A few mornings ago, as I drew the blinds, my eyes were filled with the lavender streak painted across the morning sky. Two things came to mind. One was a sentence by Henry Drummond in a sermon of his called The Changed Life: “The change we have been striving after is not to be produced by any more striving after. It is to be wrought upon us by the moulding of hands beyond our own.” The other was a simple admonition from Christ: “Don’t outrun me.” Last night, running down the Gap Trail, I looked through the trees at Peirce Dining Hall. Strange, isn’t it, I thought. How constructed it is. As I kept running, I felt Kenyon to be a good metaphor for me: we both grew, we didn’t sprout. What a comfort that is in our hasty time and day!

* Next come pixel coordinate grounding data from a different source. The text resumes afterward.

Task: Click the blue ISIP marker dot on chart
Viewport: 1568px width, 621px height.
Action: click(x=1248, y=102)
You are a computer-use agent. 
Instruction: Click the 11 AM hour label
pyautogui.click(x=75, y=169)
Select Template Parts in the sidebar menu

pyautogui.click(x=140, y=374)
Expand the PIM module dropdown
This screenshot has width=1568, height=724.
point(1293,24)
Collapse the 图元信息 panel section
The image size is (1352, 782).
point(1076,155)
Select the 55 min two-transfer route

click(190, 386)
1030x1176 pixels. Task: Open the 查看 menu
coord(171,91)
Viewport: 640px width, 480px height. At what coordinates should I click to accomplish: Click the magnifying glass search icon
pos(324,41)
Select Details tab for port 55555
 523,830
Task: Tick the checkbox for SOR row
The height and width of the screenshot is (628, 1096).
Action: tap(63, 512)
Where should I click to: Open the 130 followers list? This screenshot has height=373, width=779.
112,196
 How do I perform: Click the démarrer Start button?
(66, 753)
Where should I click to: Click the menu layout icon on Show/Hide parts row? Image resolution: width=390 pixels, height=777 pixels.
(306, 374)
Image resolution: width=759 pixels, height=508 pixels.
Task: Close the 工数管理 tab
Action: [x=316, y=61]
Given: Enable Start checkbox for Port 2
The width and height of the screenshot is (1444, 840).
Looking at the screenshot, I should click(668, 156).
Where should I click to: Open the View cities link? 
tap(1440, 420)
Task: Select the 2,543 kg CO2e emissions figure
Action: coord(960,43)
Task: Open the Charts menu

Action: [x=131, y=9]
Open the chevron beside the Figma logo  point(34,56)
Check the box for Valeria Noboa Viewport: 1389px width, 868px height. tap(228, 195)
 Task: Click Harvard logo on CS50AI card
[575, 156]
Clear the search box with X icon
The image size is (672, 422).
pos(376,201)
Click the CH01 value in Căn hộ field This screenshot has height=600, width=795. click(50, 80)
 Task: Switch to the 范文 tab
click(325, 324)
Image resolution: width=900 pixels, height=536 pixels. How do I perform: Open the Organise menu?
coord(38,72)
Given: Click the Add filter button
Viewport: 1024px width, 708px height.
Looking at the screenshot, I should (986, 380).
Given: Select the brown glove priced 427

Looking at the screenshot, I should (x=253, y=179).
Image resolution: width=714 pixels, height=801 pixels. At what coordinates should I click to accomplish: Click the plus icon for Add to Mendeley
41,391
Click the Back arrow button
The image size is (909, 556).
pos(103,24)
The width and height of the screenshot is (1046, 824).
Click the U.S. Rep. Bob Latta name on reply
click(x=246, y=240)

“I say that Man was made to grow, not to stop,” Robert Browning once wrote. We stop when we demand growth, which is easy to do when the future starts to loom over us. As we near the end of another semester, it’s tempting to demand answers and certainties about our future that we are unable to give. Growth isn’t something we can will, no matter how passionate we may be for progress. As you go about your day, hand over the breathless, speedy, assertive you and embrace peace and stability. Face each day as the adventure it is, letting God mold you. When we take hold of life like a plow, we often end up plowing wrong; it’s better that the oxen plow, or in our case, the goodness around us. Don’t be like America. Don’t rush on like Gatsby toward the dream. Sometimes we dream so big that we outrun the real, luscious, original plan.
Volunteering at the Salvation Army in Mount Vernon has given me a chance to slow down. I’ll never forget the joy of those kids as I hoist them up to the monkey bars and catch them when their hands begin to slip. Being out on that playground requires a steady application of the brakes. While the other volunteers take a seat on the bench, I flock to the monkey bars, where time passes in giggles and screams. The best wavelength to live on is heaven’s, and one that makes us a child.
Going from the world to Kenyon and Kenyon to the world can feel like going from a playground to the high-pressured pilot seat. But this experience isn’t necessary. The post office and the old path speak the same thing. Stillness lives all around us; let stillness live in you, and work on you, like the sun works on the soil. I won’t forget how beautiful it was when little Chloe leapt into my arms and let her head droop across my back. My cares disappeared as I focused on holding her. Slowing down, I’ve found the secret slowness that cradles the world. My future, though I knew nothing more about it than I did a moment prior, felt like pure goodness, soaked in sun, like the Nebraska prairie when the sun, a mere orange disk on the horizon, illumines every leaf and crevice for miles. We’re a part of that. Love has no ambitions; Chloe has no ambitions. Love is the most slow-moving and still thing in the world, and it certainly will not leave when we leave Kenyon.
The best thing about the clock in my room is the way it looks like a pocket watch blown up and placed in Alice in Wonderland — not the ticking. In the same way, the best thing about life is that it is tailor-made to the adventure we are personally meant to have. But staying on that road will require growing into our own true hue as slowly as the lavender appears in the morning sky.